On or before December 31, 2025, the commissioner of insurance must promulgate rules to implement the bill, including rules:
- Establishing criteria and a process for determining whether a primary care provider meets the criteria; and
- Establishing a schedule for contracted reimbursements issued to primary care providers who participate in a health benefit plan.
The division of insurance must contract with an actuary to determine a minimum reimbursement schedule for alternative payment models. The schedule:
- Must ensure that primary care providers are reimbursed at rates that are at least equal to the reimbursement rates established in law for purposes of the Colorado standardized health benefit plan;
- Must include adjustments for regional cost of living variations; and
- May include incentives for integration of behavioral health-care services and comprehensive care coordination services.

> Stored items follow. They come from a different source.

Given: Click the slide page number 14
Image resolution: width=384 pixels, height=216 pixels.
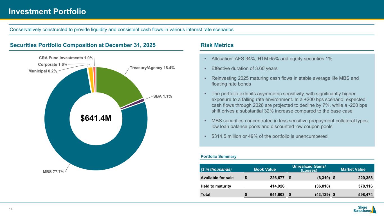Looking at the screenshot, I should [11, 209].
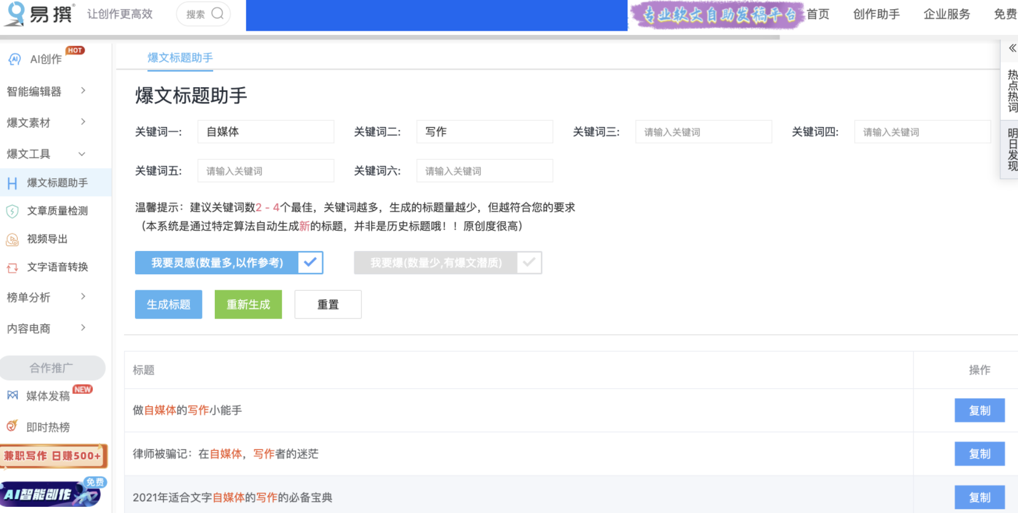The height and width of the screenshot is (513, 1018).
Task: Collapse the 爆文工具 section
Action: coord(82,154)
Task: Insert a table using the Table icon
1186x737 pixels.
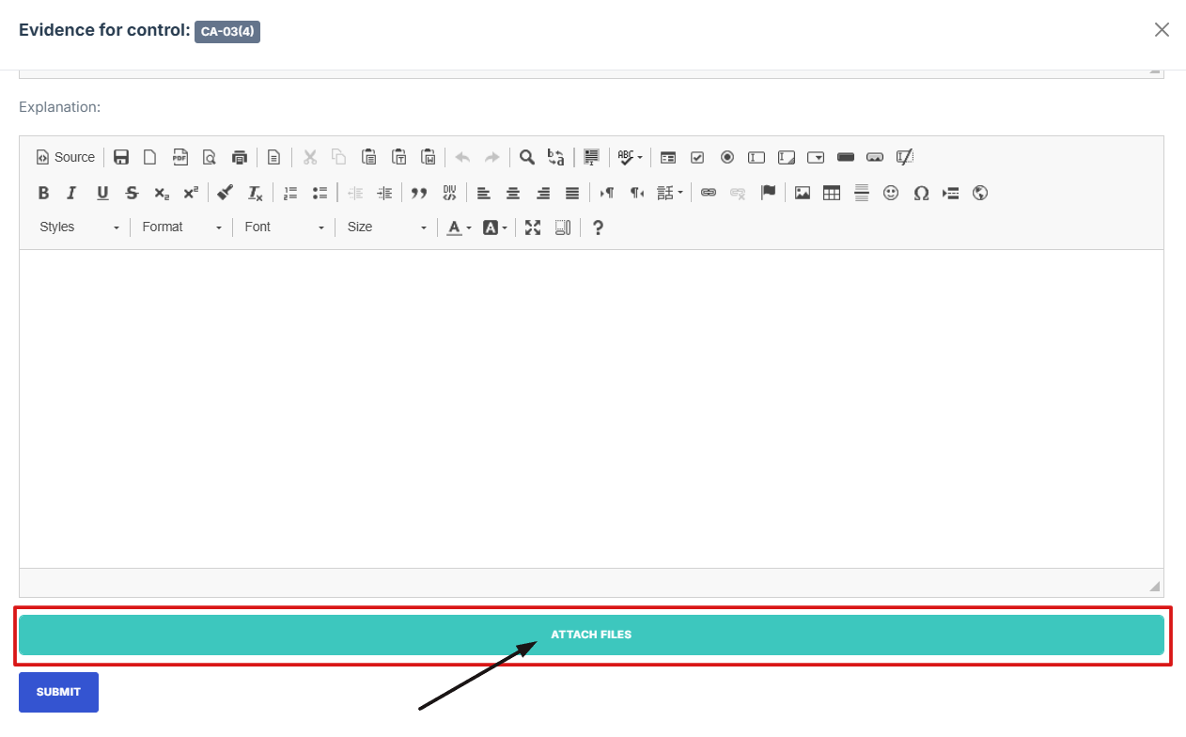Action: tap(832, 193)
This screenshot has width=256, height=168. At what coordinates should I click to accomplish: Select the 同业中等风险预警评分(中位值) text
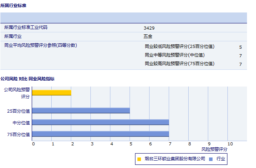click(x=175, y=55)
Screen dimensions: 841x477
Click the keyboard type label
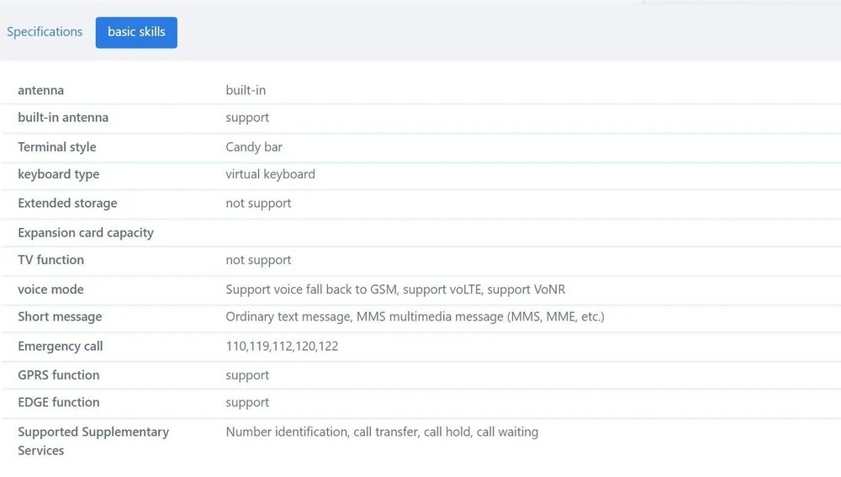pyautogui.click(x=59, y=175)
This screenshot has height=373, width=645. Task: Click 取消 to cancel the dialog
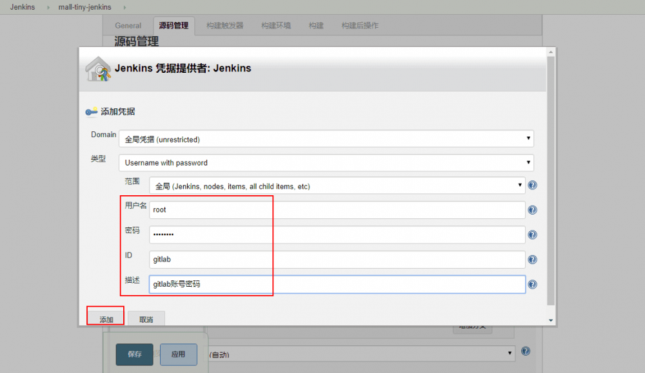[146, 318]
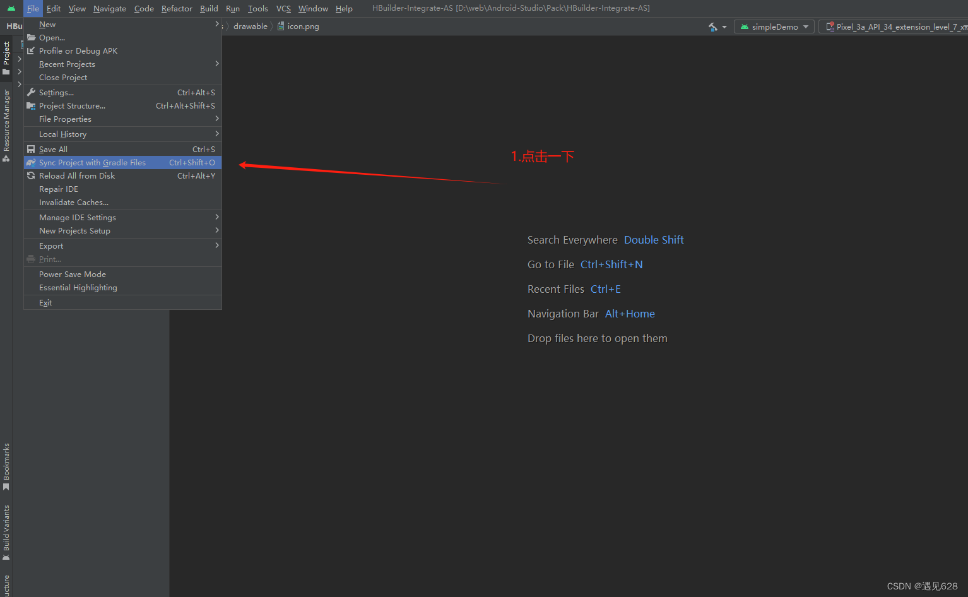Viewport: 968px width, 597px height.
Task: Enable Essential Highlighting
Action: 78,287
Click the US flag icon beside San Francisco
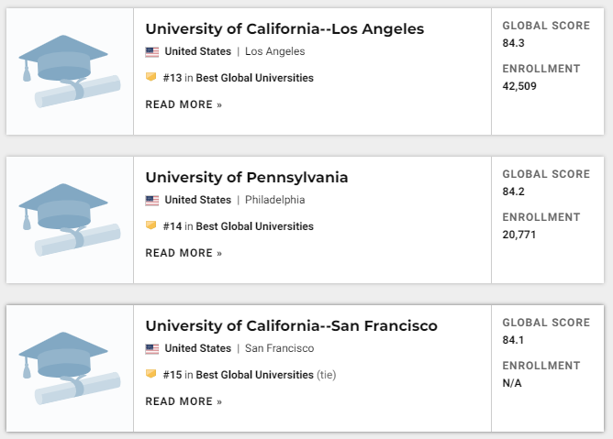613x439 pixels. pyautogui.click(x=152, y=349)
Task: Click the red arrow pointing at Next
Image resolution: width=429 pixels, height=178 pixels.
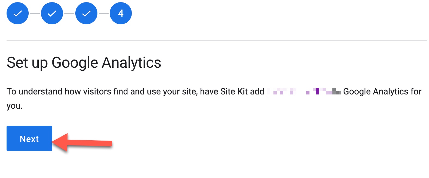Action: [82, 143]
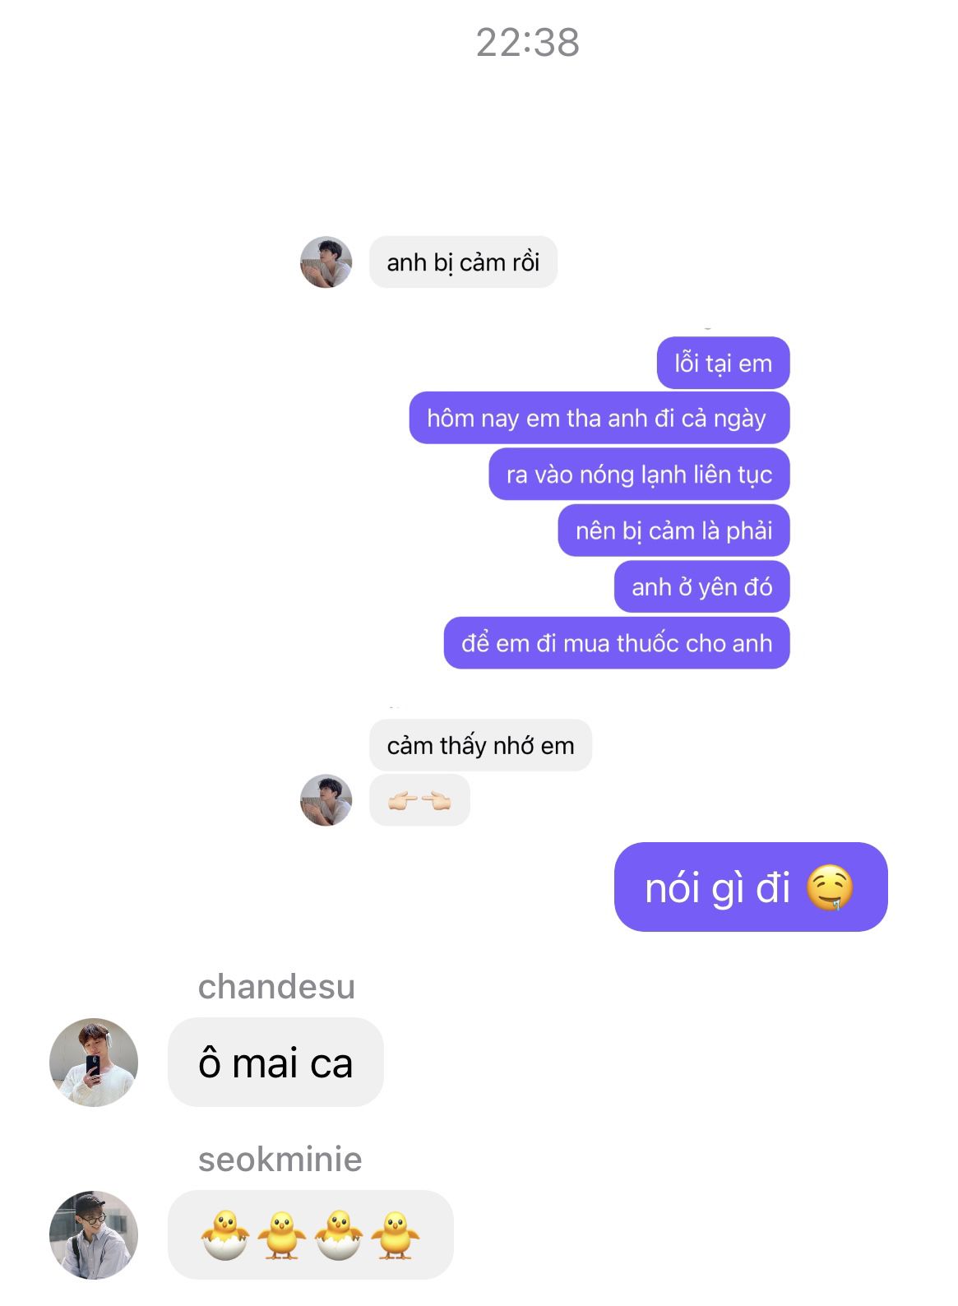
Task: Select the 'nói gì đi' bubble
Action: [x=751, y=887]
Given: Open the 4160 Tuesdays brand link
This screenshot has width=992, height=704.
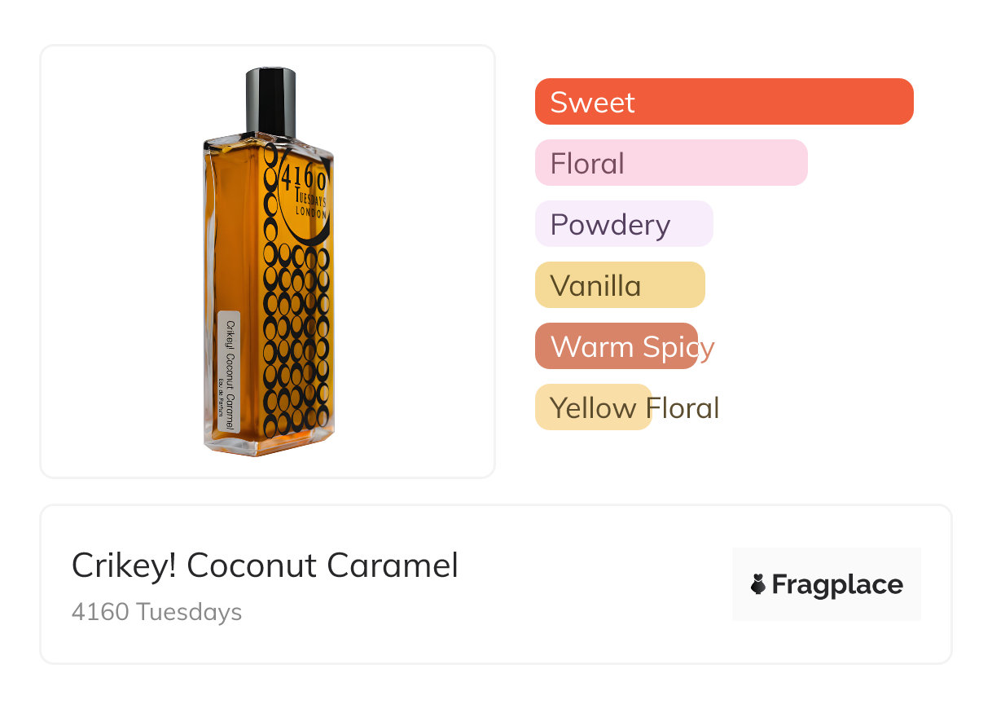Looking at the screenshot, I should pos(156,612).
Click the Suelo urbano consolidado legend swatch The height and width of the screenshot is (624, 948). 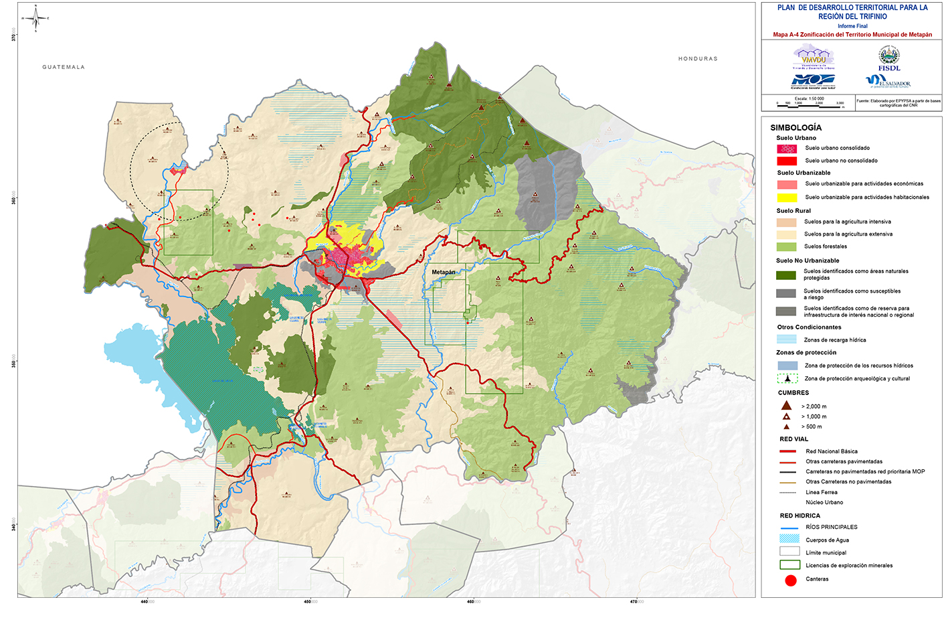tap(787, 149)
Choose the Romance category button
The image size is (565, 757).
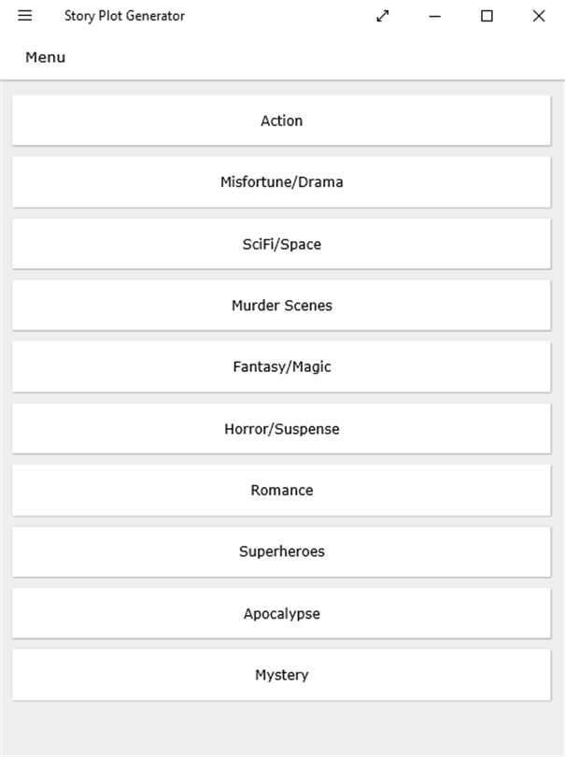[281, 491]
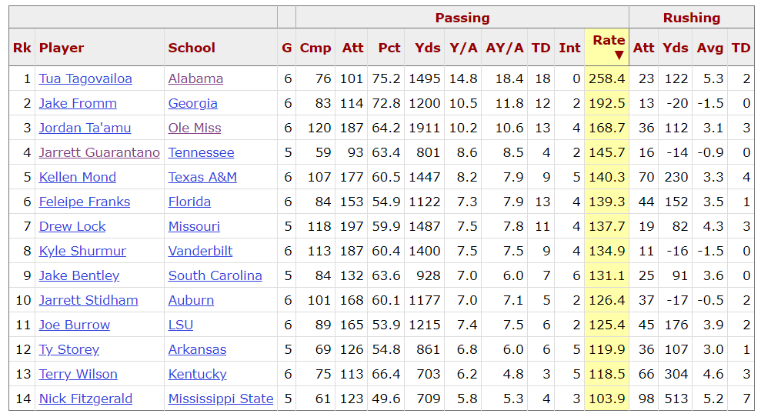Open Texas A&M school page

click(x=202, y=177)
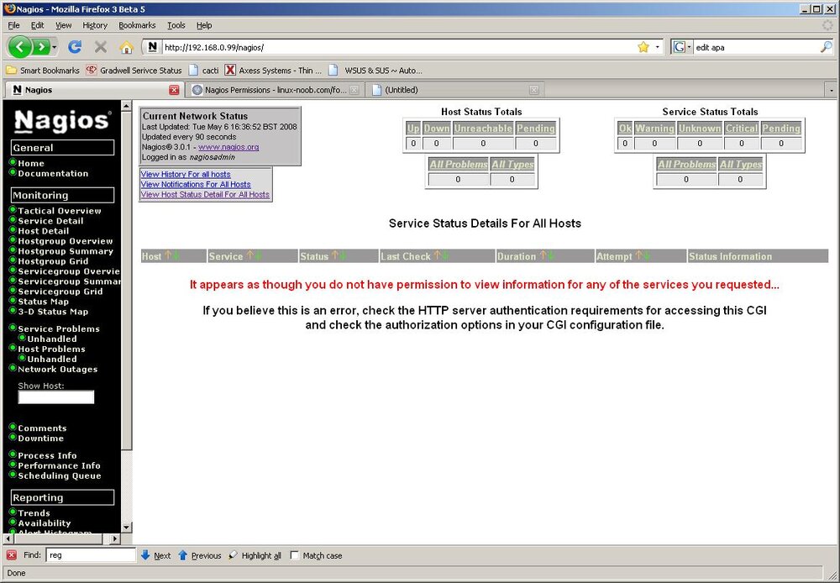Click the blue Next arrow in Find bar
The width and height of the screenshot is (840, 583).
tap(145, 555)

If a carrier and a primary care provider do not negotiate and agree to terms of reimbursement, the carrier must compensate the primary care provider in accordance with the schedule for contracted reimbursements established by rule.
If a primary care provider employed by a medical group or hospital system leaves the medical group or hospital system to establish an independent practice, the primary care provider may communicate with patients about continuing to see them in the new practice.